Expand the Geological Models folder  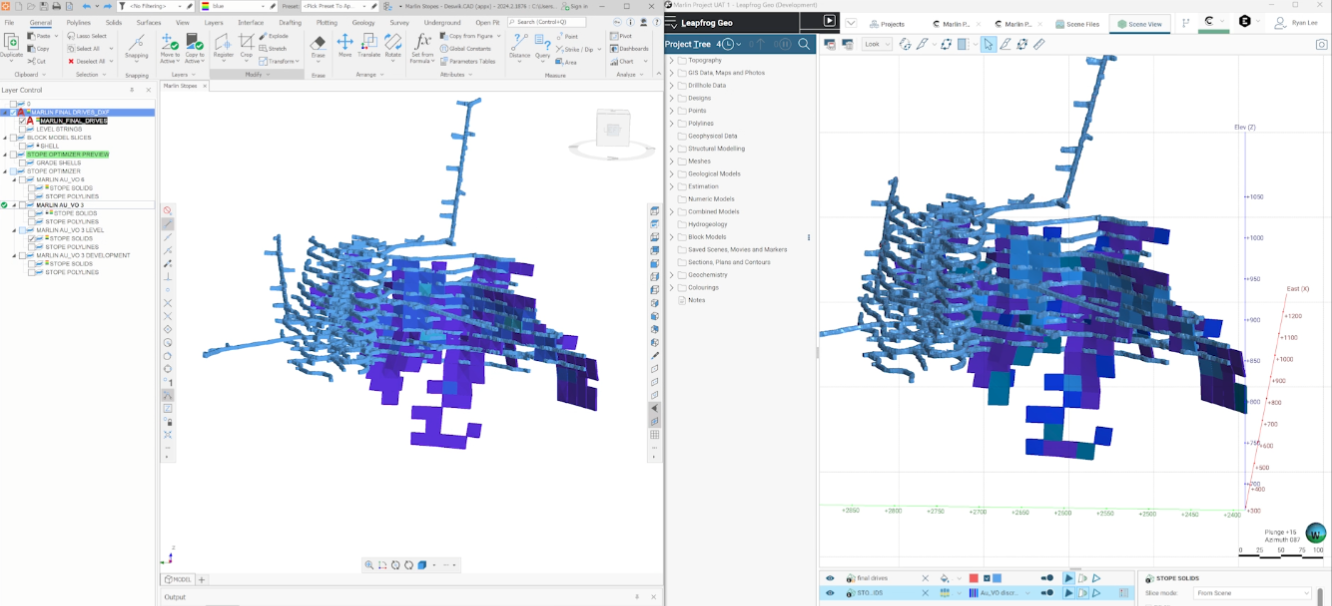pos(671,174)
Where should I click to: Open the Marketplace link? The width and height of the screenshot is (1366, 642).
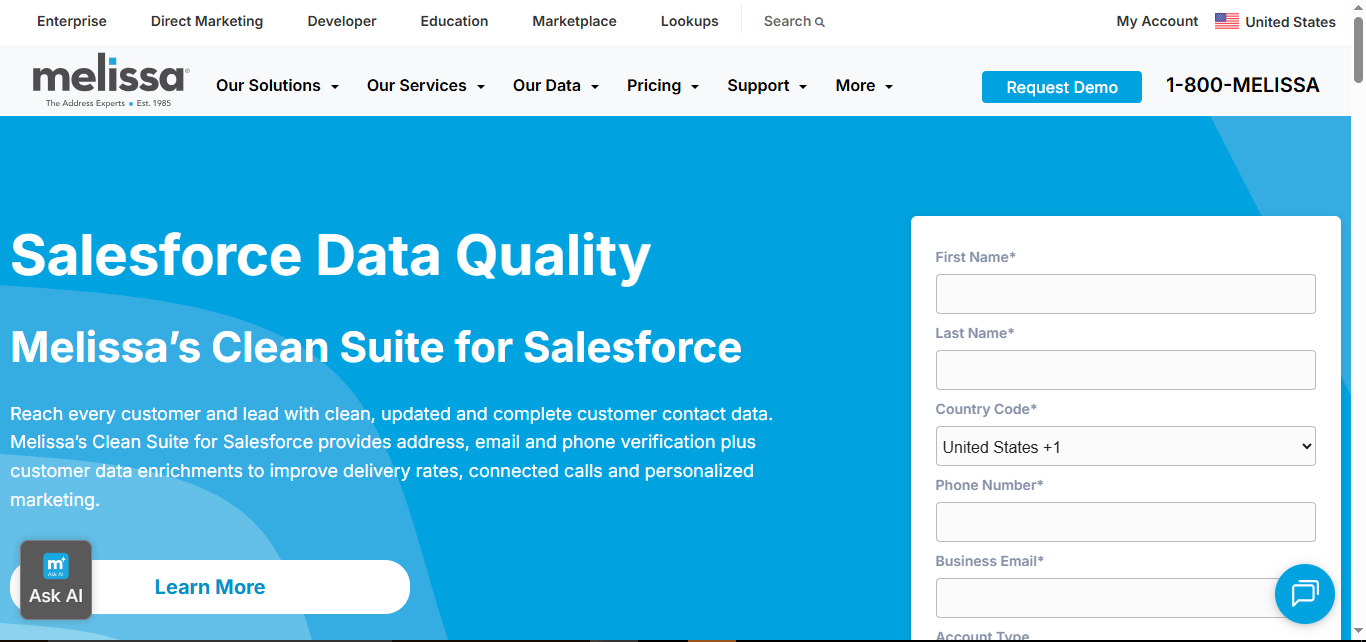click(x=574, y=21)
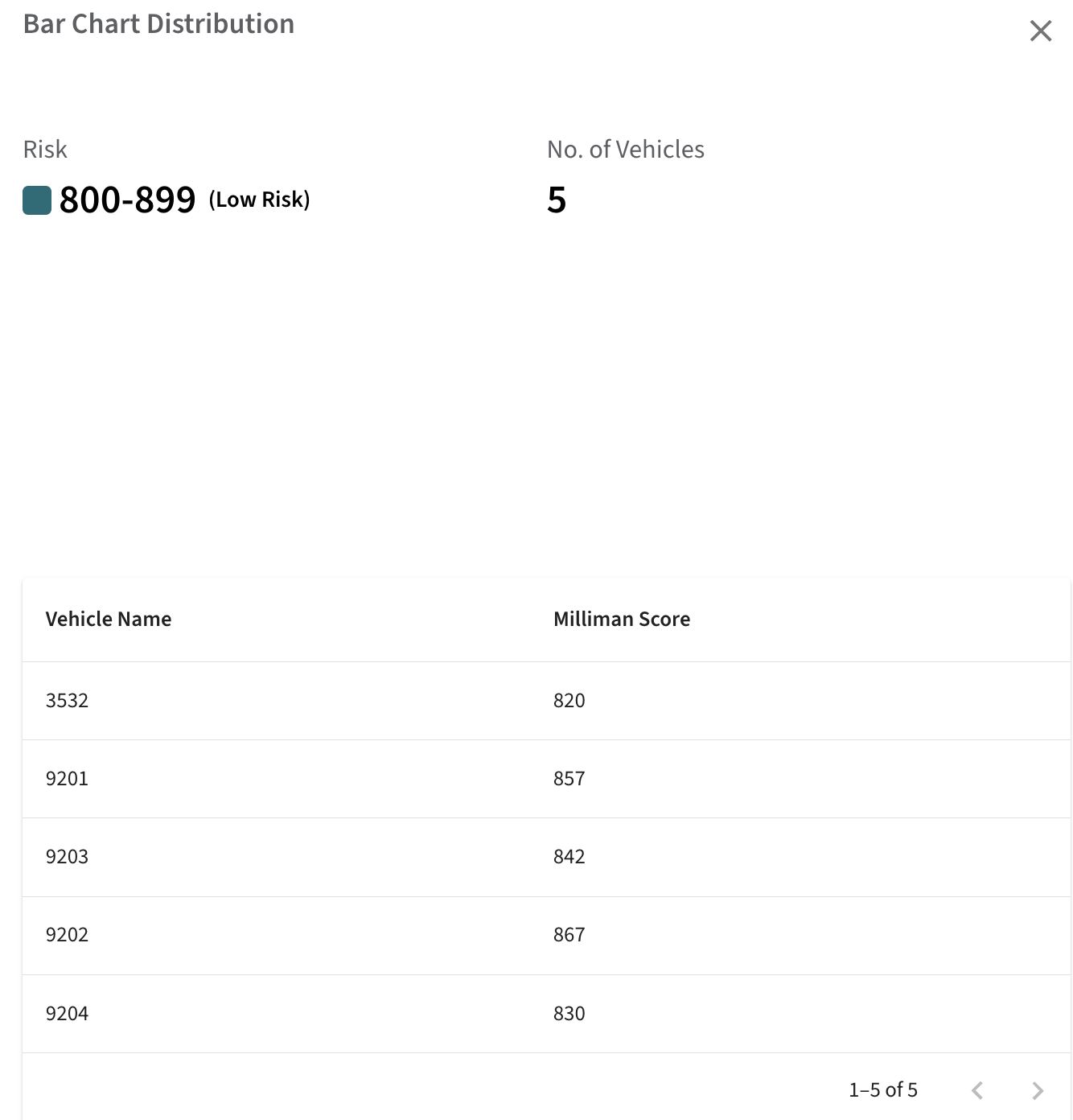Select vehicle 9202 row
The image size is (1073, 1120).
point(546,936)
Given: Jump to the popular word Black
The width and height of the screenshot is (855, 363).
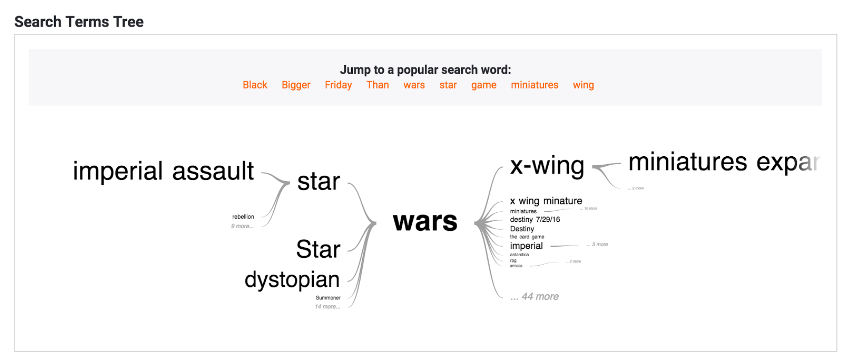Looking at the screenshot, I should pyautogui.click(x=255, y=85).
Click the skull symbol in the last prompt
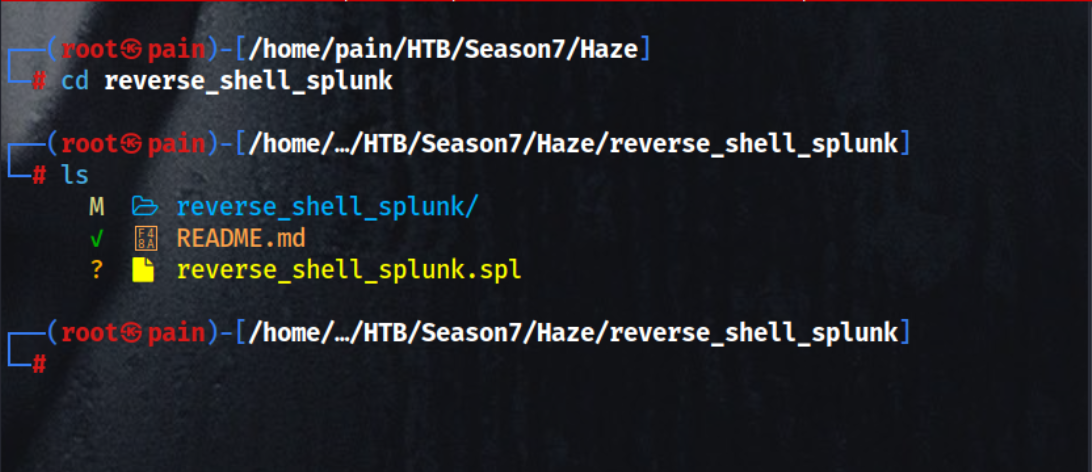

- - - - - - -

An exact copy is required of the lines from the one holding "The width and height of the screenshot is (855, 363)." to the end of the entries above, both included; no pictures belong in it.

The width and height of the screenshot is (855, 363).
Looking at the screenshot, I should pyautogui.click(x=255, y=85).
Click the skull symbol in the last prompt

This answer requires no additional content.